A non-metallic explosive device like the one used in the failed attempt to bomb a Detroit-bound jet in 2009 was recovered, the official said.
It was meant for use by a suicide bomber, the official added.
Soon after the news of the foiled plot broke, Defense Secretary Leon Panetta said: "What this incident makes clear is that this country has to continue to remain vigilant against those that would seek to attack this country. And we will do everything necessary to keep America safe."
The White House said Monday that President Barack Obama learnt in April of an Al-Qaeda affiliate's foiled plot to blow up a US-bound airliner, Xinhua reported.
The White House National Security Council spokeswoman Caitlin Hayden said Obama had also been assured that the device did not pose a threat to the public.

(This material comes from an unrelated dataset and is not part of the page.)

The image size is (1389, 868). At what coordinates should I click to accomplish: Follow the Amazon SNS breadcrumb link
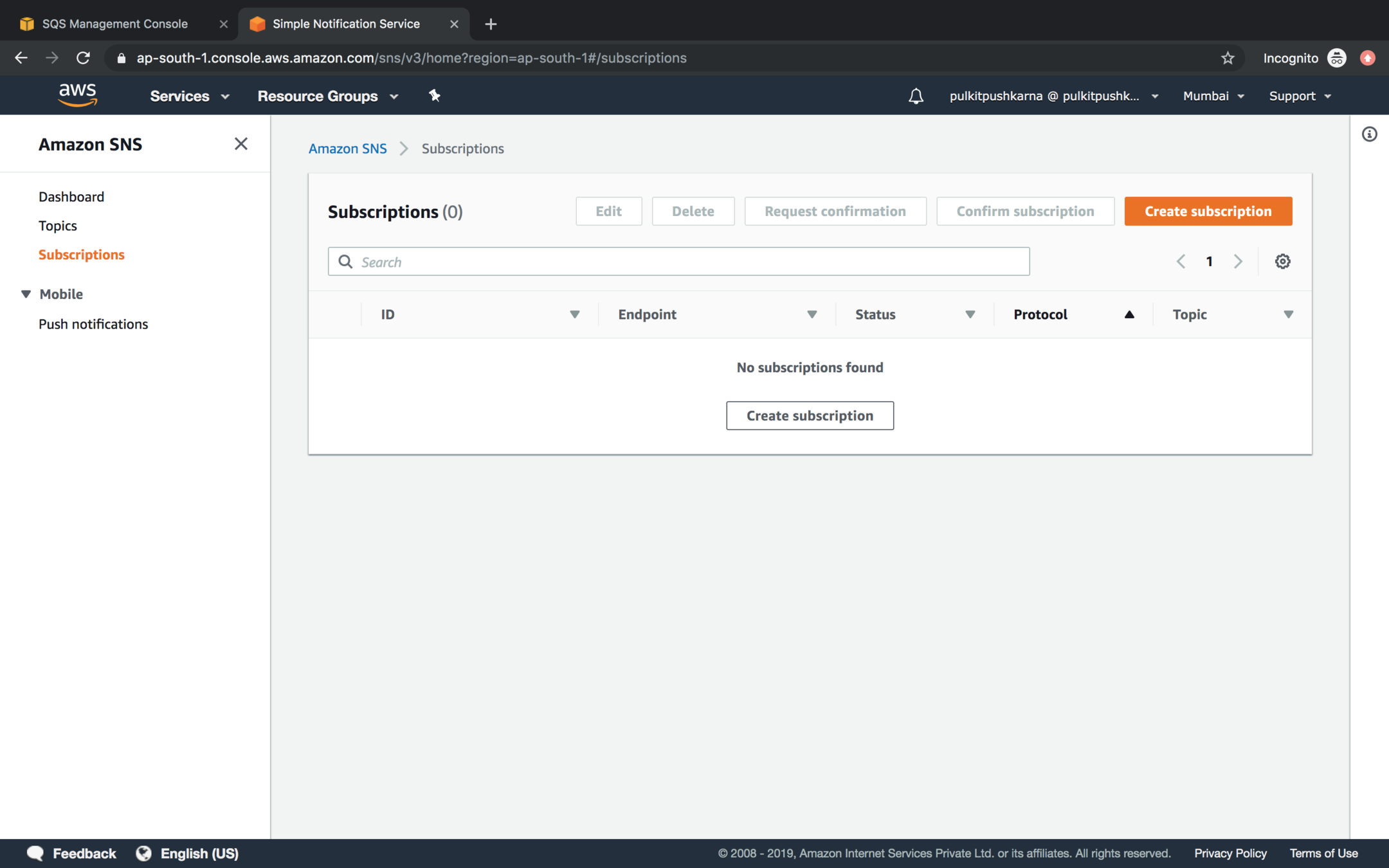347,149
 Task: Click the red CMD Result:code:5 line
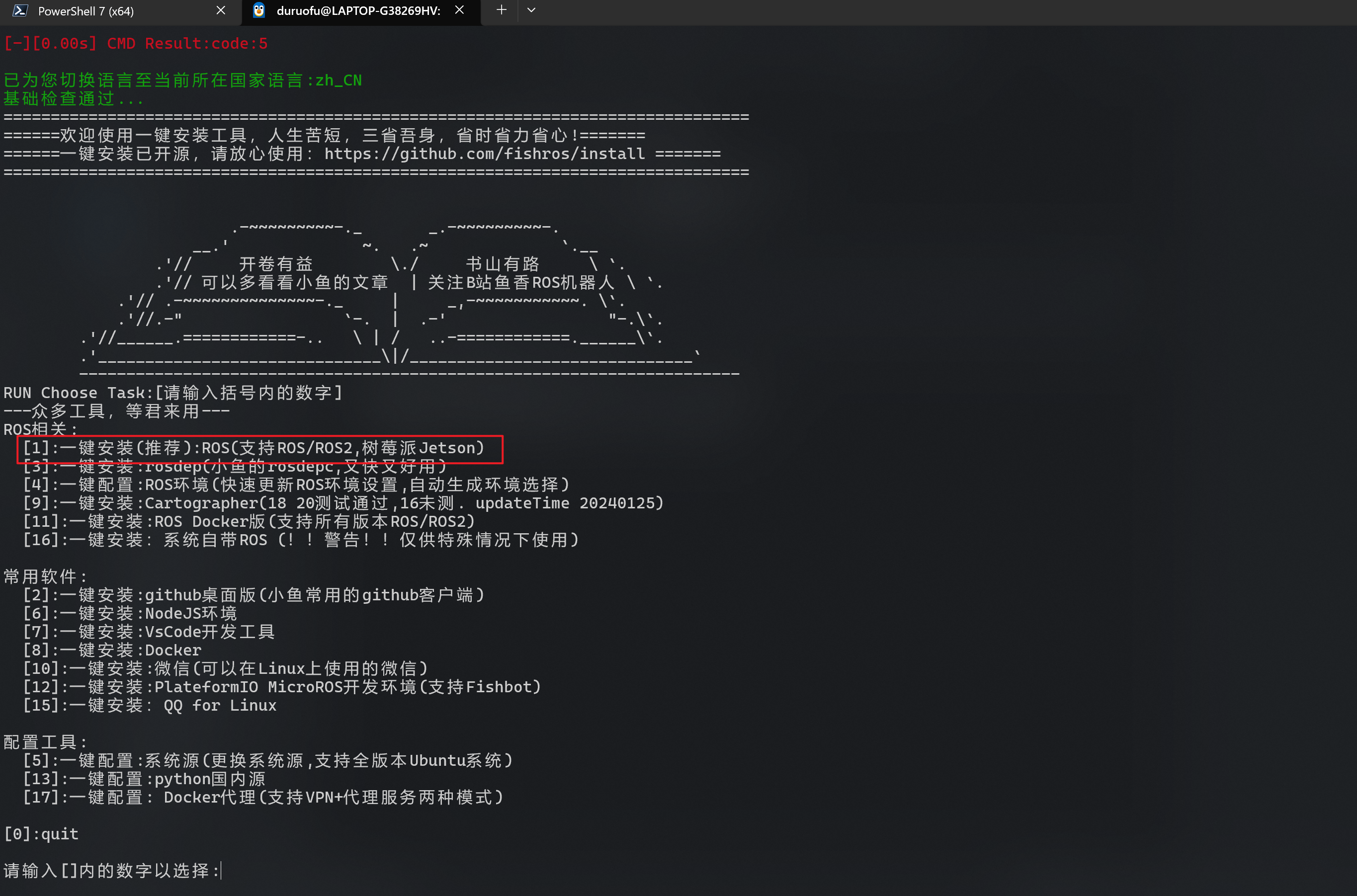[136, 43]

"The president thanks all intelligence and counterterrorism professionals involved for their outstanding work and for serving with the extraordinary skill and commitment that their enormous responsibilities demand," said Hayden.
A spokesman for the Department of Homeland Security, however, said authorities have "no specific, credible information regarding an active terrorist plot against the US at this time," although they continue to monitor efforts to carry out such attacks.
The threat was foiled around the same time as the anniversary of the raid that killed Osama bin Laden, an other US counter terrorism official said, although the attempted attack was not timed to coincide Osama's death, CNN reported.